La sala de estar se abre al comedor, comunicado con la cocina contigua por una puerta de vidrio, diseñada por el arquitecto con un gran tirador de acero, que potencia más la claridad. Por su parte, el dormitorio de esta planta, el único que había antes, se independizó totalmente para convertirlo en cuarto de invitados. Asimismo, Fernando Blanco sustituyó el techo de madera original de la vivienda por planchas de Pladur que aligeran y unifican el interior. Precisamente para reforzar la estética global del conjunto, el suelo de eucalipto existente, al ser imposible de igualar, se reemplazó por una tarima de madera de iroco tratada con aceite. Este pavimento mimetiza ambas plantas y contrasta con las paredes blancas.

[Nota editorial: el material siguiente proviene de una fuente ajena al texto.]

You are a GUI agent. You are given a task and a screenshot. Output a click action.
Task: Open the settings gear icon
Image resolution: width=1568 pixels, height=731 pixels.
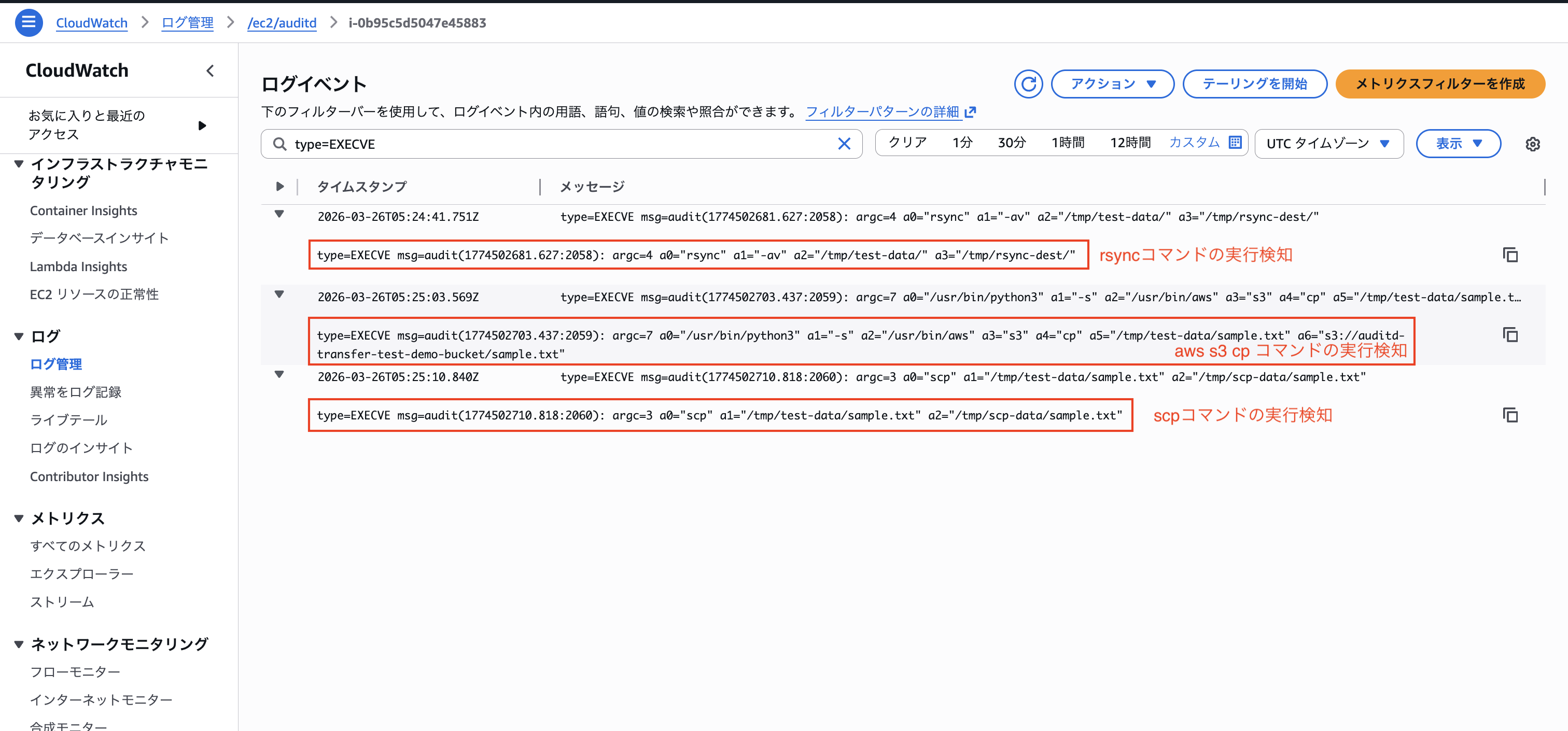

El nuevo piso superior se distribuye a lo largo de un pasillo que da acceso a dos dormitorios —el principal y uno infantil— y a un cuarto de baño. Delimitada por una barandilla en acero y cristal, diseñada también por Fernando Blanco, esta galería se abre visualmente al salón y se ha equipado con una librería de gran tamaño realizada a medida en DM lacado en el mismo tono de la pared y del techo. La puesta en escena llevada a cabo refuerza la sensación de amplitud en el interior con una cuidada estética que conjuga maderas en tonos claros y diseños ultraligeros de líneas rectas. La falta de luz tan habitual en el norte se compensó con estores en fibra de vidrio, que dejan pasar la claridad sin deslumbrar, y visillos blancos de algodón. Los colores neutros y relajantes que dominan las estancias, como el gris y el crudo, realzados con certeros contrastes en blanco y negro, contribuyen a crear una atmósfera relajada que rinde culto a la comodidad.